Mofidipour Maryam, Fadaei Vajiheh, Salehifar Mania
Department of Food Science and Technology, Shahr-e-Qods Branch, Islamic Azad University, Tehran, Iran.
Department of Food Science and Technology, Shahr-e-Qods Branch, Islamic Azad University, Tehran, Iran.
Food Res Int. 2025 Jan;200:115462. doi: 10.1016/j.foodres.2024.115462. Epub 2024 Dec 9.
Echium amoenum (borage) powder (EAP) is consumed traditionally and is known to possess health-promoting effects. In this research, application of Echium amoenum (borage) powder (EAP) at levels of zero, 1 and 2 % w/w was investigated in the production of biscuit as a widely consumed snack and some characteristics of dough and biscuit samples were evaluated. By adding EAP and increasing its level, water absorption values and dough stability increased (p < 0.05) but the development time of the dough and the degree of loosening of the dough decreased (p < 0.05); moisture and fiber content of biscuits increased (p < 0.05) and their color changed significantly. Also, by increasing the percentage of EAP in biscuit samples, water loss percent (WL), carbohydrate and total energy decreased significantly; acrylamide content (AAC) also decreased (p < 0.05) and beneficial effects improved so that antioxidant activity (AA), total phenol content (TPC), total flavonoid content (TFC), total anthocyanin content (TAC) and enzyme (α-amylase and α-glucosidase) inhibitory activity increased in biscuits (p < 0.05). With increasing EAP percentage, diameter, thickness, spread ratio, hardness and fracturability of biscuit samples decreased. In general, it is concluded that by adding EAP (maximum 2 % w/w) to the biscuit formulation; it can be expected to produce functional biscuit. EAP has shown therapeutic potential (antioxidative and antidiabetic) in vitro; thus, it can be used for the development of functional foods for oxidative stress and diabetes.

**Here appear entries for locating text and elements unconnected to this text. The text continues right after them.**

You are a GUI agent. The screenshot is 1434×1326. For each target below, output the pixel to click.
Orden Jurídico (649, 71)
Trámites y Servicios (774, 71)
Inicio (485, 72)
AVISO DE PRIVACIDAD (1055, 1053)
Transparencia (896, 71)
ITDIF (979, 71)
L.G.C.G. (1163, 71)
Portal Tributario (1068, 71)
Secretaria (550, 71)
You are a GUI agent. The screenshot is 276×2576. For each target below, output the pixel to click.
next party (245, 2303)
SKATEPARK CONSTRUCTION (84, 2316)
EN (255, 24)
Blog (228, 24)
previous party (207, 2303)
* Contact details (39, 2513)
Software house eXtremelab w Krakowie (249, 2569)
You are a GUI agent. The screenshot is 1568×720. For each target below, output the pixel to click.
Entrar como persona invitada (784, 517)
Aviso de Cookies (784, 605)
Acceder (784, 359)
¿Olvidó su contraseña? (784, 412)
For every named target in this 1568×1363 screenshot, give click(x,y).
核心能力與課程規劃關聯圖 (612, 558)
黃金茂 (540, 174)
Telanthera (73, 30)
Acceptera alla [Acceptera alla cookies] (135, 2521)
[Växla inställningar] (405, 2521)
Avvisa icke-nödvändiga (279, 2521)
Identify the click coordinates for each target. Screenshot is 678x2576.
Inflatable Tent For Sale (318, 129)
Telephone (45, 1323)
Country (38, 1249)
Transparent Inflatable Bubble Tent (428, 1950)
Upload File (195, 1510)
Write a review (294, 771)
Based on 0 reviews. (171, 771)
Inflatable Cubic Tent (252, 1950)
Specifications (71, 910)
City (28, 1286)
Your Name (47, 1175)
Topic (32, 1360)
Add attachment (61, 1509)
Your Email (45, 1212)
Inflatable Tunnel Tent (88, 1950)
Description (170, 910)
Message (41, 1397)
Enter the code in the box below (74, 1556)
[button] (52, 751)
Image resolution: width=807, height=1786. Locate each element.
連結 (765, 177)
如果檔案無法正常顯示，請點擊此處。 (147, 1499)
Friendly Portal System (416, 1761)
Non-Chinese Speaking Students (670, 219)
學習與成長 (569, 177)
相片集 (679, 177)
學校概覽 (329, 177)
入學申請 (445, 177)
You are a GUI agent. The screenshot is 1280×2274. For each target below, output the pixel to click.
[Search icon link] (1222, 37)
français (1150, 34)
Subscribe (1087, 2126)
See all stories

紫锥菊粉(琉璃苣粉,EAP)在传统上被食用,并且已知具有促进健康的作用。在本研究中,研究了在饼干(一种广泛消费的零食)生产中添加0%、1%和2%(w/w)水平的紫锥菊粉(琉璃苣粉,EAP),并评估了面团和饼干样品的一些特性。通过添加EAP并提高其水平,吸水率和面团稳定性增加(p<0.05),但面团的形成时间和面团的松弛程度降低(p<0.05);饼干的水分和纤维含量增加(p<0.05),并且其颜色发生显著变化。此外,通过增加饼干样品中EAP的百分比,水分损失率(WL)、碳水化合物和总能量显著降低;丙烯酰胺含量(AAC)也降低(p<0.05),有益效果得到改善,使得饼干中的抗氧化活性(AA)、总酚含量(TPC)、总黄酮含量(TFC)、总花青素含量(TAC)和酶(α-淀粉酶和α-葡萄糖苷酶)抑制活性增加(p<0.05)。随着EAP百分比的增加,饼干样品的直径、厚度、铺展比、硬度和易碎性降低。总体而言,得出的结论是,在饼干配方中添加EAP(最高2%,w/w);有望生产出功能性饼干。EAP在体外已显示出治疗潜力(抗氧化和抗糖尿病);因此,它可用于开发针对氧化应激和糖尿病的功能性食品。